▶ YOUR OBJECTIVE: Keep only those lines of the records that include the string "toolbar".
========================
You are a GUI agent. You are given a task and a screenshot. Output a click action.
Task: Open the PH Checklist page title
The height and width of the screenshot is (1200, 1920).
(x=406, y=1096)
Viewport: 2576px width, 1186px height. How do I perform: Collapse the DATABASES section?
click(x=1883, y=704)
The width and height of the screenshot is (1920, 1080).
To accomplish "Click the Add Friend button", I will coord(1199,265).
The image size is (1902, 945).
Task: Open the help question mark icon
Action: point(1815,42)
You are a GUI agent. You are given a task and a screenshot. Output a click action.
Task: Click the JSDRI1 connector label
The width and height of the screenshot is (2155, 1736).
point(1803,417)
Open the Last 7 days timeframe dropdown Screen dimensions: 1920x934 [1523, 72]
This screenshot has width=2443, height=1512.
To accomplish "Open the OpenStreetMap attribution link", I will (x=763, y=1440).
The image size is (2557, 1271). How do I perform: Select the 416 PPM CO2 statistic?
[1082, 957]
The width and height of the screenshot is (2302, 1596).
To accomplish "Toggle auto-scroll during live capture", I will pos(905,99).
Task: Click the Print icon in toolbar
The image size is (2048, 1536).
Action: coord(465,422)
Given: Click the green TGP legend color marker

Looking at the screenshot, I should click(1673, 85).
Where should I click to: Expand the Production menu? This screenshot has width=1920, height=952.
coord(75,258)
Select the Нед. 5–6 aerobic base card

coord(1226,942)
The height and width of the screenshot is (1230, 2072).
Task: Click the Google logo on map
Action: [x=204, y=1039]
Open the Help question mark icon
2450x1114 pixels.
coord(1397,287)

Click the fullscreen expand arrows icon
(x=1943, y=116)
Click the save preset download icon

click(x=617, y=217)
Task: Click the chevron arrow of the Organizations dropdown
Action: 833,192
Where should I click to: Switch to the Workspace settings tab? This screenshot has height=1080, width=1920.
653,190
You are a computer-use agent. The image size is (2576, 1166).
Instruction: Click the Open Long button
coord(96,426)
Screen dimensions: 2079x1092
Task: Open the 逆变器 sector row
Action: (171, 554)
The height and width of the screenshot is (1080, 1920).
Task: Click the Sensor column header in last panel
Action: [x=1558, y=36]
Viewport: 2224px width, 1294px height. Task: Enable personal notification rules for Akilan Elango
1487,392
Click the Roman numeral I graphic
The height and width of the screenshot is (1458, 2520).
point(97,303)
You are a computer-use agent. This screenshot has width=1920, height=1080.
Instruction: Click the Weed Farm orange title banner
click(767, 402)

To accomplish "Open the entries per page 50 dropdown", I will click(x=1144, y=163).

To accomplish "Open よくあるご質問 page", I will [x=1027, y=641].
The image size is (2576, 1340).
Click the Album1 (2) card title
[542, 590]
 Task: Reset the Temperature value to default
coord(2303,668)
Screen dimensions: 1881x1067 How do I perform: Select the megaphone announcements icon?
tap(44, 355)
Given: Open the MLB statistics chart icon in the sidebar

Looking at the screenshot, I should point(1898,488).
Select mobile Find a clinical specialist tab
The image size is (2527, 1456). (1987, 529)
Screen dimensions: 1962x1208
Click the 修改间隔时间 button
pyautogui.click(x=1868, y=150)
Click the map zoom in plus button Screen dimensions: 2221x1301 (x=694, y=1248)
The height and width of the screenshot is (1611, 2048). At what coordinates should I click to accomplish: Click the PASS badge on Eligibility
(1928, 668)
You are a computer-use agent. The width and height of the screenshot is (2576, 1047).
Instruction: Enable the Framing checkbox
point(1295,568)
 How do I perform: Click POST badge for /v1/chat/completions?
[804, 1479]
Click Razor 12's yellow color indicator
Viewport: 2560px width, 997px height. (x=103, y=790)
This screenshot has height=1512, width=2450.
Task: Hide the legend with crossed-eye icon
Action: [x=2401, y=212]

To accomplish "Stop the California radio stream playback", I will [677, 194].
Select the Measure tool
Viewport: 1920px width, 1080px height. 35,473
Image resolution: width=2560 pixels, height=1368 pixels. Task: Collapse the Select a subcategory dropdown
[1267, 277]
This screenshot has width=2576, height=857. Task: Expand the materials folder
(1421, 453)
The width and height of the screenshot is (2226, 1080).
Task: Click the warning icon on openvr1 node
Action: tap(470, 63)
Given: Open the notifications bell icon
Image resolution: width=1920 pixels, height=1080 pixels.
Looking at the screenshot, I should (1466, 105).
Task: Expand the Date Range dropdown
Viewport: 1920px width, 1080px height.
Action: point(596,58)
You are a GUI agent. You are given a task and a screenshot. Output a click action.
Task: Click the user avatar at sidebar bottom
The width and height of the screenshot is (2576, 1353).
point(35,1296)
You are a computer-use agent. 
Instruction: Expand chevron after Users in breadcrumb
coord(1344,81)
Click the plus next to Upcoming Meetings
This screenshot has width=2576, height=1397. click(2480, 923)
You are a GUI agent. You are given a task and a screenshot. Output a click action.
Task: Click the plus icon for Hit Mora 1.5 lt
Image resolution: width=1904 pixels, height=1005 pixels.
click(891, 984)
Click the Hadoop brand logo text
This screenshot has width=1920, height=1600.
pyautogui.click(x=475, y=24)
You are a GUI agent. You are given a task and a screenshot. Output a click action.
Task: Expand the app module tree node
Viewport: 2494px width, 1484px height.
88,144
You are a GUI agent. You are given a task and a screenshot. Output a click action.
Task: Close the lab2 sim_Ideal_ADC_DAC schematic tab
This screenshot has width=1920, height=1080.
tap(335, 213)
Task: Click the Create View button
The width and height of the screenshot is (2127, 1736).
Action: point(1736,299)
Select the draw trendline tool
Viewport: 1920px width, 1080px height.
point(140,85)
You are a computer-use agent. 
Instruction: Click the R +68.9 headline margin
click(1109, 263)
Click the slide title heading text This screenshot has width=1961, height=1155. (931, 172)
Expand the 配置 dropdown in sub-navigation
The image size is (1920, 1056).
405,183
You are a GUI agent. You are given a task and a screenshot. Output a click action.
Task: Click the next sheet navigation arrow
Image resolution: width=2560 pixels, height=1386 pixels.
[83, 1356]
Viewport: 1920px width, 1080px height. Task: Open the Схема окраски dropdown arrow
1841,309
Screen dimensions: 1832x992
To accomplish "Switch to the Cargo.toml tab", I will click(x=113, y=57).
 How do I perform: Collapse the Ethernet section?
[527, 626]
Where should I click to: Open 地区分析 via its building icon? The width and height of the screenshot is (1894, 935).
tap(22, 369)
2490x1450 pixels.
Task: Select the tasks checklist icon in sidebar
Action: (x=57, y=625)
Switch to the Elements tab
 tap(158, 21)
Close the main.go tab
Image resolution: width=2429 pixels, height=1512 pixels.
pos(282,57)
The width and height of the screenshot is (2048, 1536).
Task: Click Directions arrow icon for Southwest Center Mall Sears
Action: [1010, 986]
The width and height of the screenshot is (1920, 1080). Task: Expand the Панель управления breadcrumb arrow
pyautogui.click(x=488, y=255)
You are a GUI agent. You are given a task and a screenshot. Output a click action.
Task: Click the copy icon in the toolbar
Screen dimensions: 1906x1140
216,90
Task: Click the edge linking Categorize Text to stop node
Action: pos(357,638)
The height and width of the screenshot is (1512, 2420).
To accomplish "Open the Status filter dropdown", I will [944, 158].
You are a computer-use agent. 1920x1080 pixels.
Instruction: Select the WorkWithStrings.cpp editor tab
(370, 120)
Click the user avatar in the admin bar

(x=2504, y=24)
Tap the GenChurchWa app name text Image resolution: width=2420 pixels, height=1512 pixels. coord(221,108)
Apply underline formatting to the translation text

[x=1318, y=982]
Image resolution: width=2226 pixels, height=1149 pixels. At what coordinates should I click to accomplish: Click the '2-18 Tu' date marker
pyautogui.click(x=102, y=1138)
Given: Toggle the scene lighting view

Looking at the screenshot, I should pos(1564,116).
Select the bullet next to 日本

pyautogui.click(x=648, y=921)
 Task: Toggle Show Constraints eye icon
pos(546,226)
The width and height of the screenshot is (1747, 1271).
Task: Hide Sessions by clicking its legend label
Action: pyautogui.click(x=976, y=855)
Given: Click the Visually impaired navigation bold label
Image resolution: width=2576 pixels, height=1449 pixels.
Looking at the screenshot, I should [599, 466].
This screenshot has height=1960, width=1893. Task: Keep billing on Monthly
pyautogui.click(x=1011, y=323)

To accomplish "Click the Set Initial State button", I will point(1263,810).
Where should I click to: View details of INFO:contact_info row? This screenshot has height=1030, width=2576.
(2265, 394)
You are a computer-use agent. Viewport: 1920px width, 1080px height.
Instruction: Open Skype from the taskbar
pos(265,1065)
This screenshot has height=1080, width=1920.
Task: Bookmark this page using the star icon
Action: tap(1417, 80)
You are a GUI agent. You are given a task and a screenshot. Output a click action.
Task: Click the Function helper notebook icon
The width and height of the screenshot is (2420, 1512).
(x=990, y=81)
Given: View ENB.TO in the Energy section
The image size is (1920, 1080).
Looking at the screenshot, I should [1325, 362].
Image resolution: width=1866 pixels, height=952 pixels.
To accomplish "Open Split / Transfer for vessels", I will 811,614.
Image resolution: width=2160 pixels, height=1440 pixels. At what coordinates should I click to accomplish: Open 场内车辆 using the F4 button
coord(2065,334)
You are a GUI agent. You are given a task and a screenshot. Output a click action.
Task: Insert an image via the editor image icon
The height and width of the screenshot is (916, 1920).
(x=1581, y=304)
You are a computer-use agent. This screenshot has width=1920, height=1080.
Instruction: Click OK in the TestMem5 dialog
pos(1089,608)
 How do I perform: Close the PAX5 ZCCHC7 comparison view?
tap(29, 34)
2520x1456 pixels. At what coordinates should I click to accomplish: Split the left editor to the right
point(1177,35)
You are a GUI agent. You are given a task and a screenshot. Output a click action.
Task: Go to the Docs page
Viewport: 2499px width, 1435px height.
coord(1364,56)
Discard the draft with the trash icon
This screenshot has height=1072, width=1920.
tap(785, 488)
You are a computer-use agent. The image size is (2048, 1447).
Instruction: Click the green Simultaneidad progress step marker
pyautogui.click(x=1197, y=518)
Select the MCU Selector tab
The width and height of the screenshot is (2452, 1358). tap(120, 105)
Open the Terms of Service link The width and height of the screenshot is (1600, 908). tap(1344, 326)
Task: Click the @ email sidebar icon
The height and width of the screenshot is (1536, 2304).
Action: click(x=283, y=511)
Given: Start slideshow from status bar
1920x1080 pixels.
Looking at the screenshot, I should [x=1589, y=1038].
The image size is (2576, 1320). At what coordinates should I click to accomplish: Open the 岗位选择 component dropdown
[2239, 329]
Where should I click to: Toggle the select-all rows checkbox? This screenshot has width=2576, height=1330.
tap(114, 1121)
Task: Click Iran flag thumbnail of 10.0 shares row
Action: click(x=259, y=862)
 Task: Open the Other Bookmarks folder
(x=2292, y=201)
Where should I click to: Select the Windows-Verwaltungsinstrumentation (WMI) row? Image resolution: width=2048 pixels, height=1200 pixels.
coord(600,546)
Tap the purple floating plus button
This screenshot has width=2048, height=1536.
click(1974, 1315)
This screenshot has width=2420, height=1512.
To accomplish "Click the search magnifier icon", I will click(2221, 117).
========================
▶ EXPECTED ANSWER:
Task: Click the Print icon in toolbar
Task: Click the copy icon in the toolbar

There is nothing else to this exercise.